Recommendations for Intervention
1. Circumvention of the problem. Clinical experience suggests that it is better to teach to “strengths” rather than to drill to remediate “weaknesses.” For example, spatial weaknesses can be minimized by giving oral directions rather than a written or drawn map or by adoption of a phonetic versus sight word reading approach.
2. Assistive learning devices. Dependent upon the problem, use of assistive learning devices can be helpful. For example, for isolated memory problems, use of a calculator can help compensate for memory difficulty with math facts and provide an opportunity for practice and recognition learning.
3. Reduced psychomotor efficiency could necessitate untimed or supplemental time allowances on tests.
4. Avoid stigmatization of children. All individuals have cognitive strengths and weaknesses; the peaks and valleys simply may be a little farther apart for a small percentage of children with diabetes who have diagnosable or subclinical learning disorders.
5. Help the child, family, and academic providers to understand differences between transient cognitive deficits associated with fluctuations in glucose and diagnosed learning differences.
6. Self-esteem difficulties may be present.

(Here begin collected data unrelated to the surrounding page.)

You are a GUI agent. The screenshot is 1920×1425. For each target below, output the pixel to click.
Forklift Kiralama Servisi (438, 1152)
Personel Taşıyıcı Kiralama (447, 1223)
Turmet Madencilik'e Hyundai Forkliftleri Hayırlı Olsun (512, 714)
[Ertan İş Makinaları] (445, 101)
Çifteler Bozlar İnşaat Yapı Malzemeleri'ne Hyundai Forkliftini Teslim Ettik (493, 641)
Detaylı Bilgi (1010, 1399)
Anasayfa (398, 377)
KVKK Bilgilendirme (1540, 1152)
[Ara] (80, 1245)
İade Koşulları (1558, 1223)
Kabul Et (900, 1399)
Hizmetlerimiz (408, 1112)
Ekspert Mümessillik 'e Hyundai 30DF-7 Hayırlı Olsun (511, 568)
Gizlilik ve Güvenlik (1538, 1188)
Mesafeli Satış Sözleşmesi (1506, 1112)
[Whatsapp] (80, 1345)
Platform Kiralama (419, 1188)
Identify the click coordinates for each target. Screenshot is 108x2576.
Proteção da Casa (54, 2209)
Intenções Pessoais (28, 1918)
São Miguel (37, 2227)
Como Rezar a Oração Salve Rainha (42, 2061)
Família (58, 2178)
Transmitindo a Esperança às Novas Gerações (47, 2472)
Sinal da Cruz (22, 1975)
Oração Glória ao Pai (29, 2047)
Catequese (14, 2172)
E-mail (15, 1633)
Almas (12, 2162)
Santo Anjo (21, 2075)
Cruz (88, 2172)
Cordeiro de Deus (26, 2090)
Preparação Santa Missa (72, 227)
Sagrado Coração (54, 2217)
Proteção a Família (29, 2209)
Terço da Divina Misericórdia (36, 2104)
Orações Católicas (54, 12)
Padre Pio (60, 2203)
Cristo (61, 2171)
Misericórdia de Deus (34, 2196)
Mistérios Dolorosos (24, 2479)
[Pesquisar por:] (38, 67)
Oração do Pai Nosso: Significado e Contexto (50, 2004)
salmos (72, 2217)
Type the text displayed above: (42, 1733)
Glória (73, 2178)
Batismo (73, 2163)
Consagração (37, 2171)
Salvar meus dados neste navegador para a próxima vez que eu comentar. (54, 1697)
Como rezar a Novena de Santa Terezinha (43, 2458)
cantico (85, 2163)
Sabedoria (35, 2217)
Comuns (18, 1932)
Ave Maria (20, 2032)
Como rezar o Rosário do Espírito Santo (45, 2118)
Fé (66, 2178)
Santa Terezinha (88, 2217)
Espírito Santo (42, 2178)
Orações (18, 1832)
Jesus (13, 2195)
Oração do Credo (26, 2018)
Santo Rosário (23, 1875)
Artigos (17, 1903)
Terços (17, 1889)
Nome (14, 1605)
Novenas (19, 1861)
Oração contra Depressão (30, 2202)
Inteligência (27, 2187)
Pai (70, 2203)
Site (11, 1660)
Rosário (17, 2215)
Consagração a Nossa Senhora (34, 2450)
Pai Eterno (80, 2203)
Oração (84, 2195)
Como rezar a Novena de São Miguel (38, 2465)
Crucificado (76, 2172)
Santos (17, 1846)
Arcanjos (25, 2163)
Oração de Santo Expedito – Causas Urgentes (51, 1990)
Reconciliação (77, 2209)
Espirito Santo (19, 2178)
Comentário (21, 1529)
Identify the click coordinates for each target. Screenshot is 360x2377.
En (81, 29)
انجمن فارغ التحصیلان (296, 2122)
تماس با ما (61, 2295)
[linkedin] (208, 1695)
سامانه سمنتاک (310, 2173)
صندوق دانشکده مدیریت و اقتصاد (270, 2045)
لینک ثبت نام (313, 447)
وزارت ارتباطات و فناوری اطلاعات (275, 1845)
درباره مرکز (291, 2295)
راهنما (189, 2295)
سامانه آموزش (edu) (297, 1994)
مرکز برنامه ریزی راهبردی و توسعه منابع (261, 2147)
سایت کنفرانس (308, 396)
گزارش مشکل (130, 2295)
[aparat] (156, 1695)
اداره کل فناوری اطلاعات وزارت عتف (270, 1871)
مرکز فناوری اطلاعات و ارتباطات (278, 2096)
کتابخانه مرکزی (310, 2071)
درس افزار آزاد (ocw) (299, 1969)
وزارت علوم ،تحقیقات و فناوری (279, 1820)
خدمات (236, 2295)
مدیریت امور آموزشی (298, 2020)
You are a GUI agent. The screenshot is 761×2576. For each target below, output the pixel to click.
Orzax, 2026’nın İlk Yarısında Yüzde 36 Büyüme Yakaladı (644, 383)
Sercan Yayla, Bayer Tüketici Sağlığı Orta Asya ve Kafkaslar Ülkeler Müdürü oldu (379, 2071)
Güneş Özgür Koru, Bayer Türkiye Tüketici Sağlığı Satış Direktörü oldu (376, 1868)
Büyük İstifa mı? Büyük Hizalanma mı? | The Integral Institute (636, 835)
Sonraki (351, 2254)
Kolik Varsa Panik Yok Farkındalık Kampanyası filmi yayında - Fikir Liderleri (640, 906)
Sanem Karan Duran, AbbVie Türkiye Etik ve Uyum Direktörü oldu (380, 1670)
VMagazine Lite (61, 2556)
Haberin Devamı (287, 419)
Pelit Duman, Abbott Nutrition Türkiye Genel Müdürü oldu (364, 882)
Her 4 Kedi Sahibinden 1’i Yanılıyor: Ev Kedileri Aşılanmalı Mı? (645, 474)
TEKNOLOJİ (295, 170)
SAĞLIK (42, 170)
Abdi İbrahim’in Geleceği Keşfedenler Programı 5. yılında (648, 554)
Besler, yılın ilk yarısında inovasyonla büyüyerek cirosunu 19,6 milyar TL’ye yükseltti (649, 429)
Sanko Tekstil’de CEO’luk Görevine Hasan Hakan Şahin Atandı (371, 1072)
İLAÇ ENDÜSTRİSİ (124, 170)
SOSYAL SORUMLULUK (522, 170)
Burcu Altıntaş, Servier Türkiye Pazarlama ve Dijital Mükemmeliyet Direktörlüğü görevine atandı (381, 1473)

If they are persistent or severe, psychological treatment should be sought with a school counselor or trained therapist to reassure a child of his or her strengths and to place relative weaknesses in perspective. Children with diabetes are already coping with an altered sense of self because of their illness, which could increase vulnerability to low sense of self-worth (see Chapter 14).
Prevention or Minimization of Cognitive Difficulties
The majority of youth with diabetes do not have learning problems that rise to the level of clinical or subclinical learning disorders. However, transient disruption of memory/attention or slowed psychomotor efficiency could occur relatively routinely in the classroom in conjunction with temporary changes in blood glucose concentrations. Subsequent frustration could impede academic performance. Long-term longitudinal study suggests youth with diabetes have higher dropout rates in secondary school compared with nondiabetic counterparts (Lin 2010), a finding that merits replication.